--- Supplied records Enclosed Below ---
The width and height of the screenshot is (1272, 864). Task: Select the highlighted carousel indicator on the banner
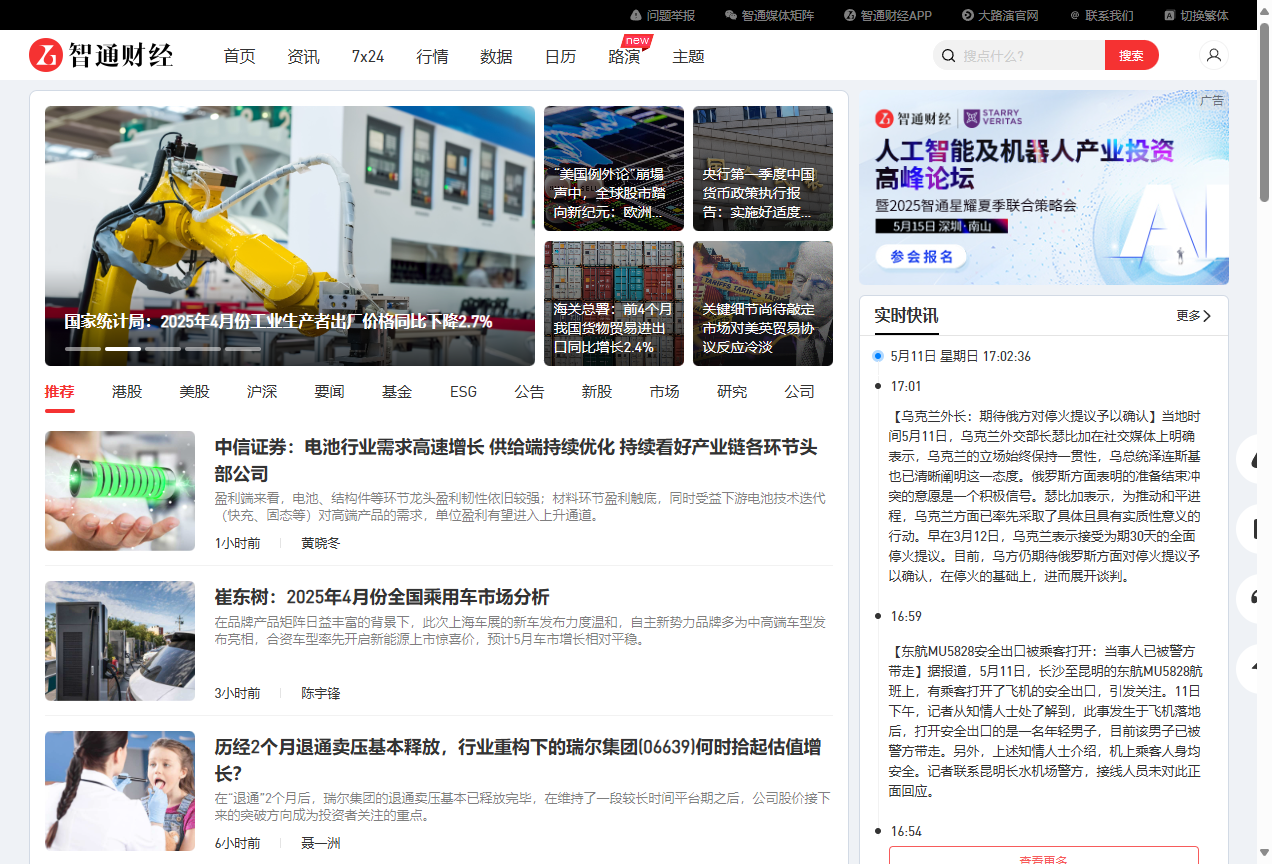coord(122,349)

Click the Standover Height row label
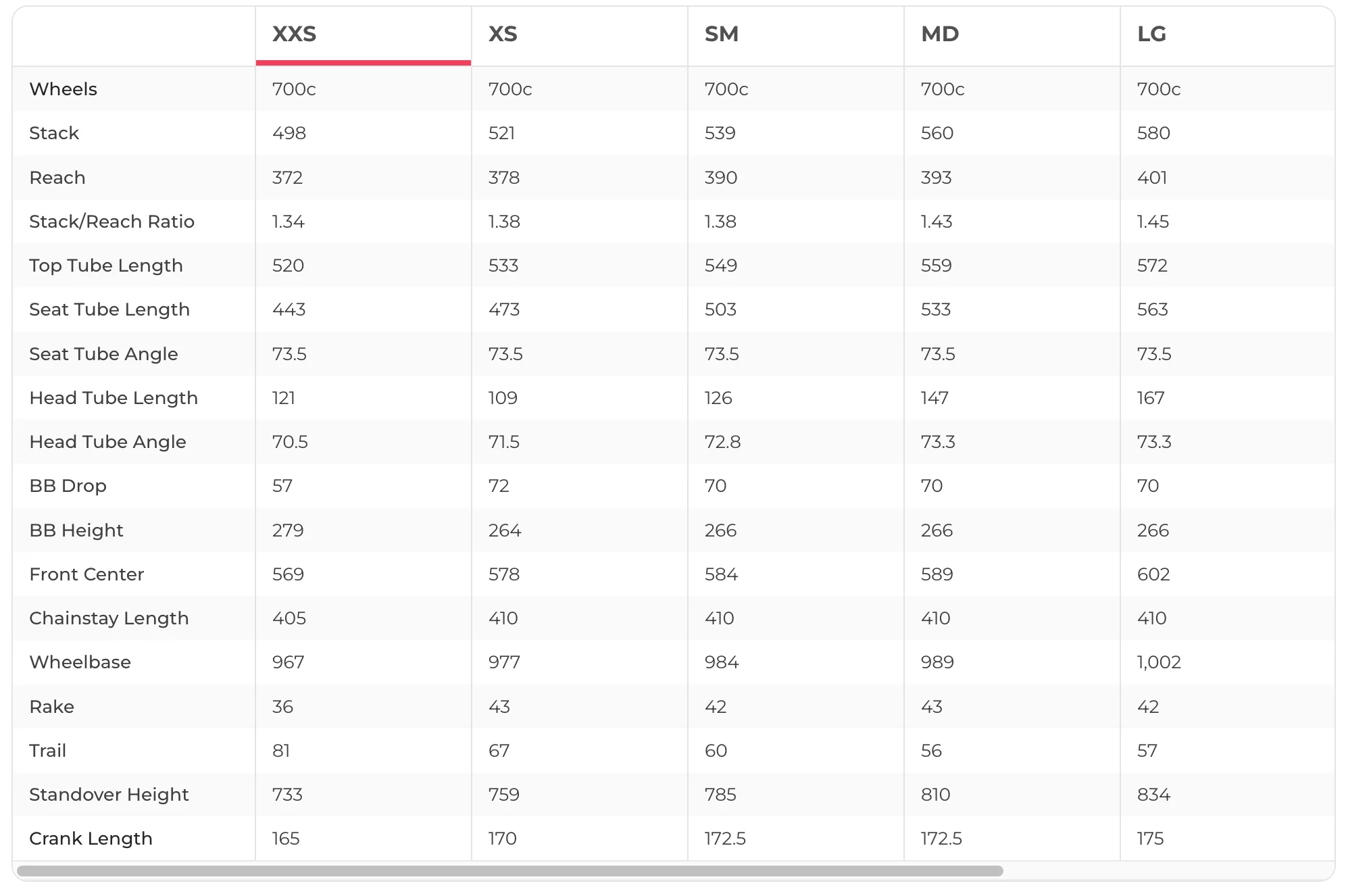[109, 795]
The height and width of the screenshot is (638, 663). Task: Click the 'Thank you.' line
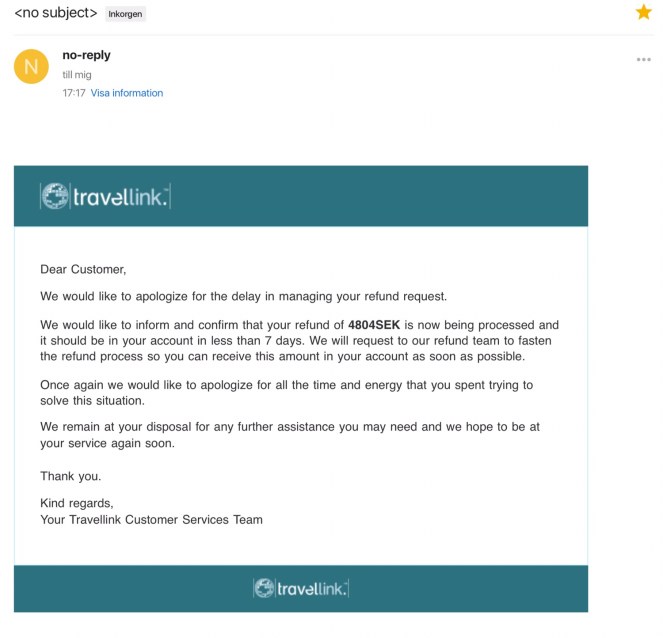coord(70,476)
--- End of Enclosed Supplied records ---
> **What is being asked**
Pictures stay out. Return exactly the lines from the one with "The height and" through the last line of the data.

> **Answer section**
The height and width of the screenshot is (638, 663). Task: Click the 'Thank you.' line
coord(70,476)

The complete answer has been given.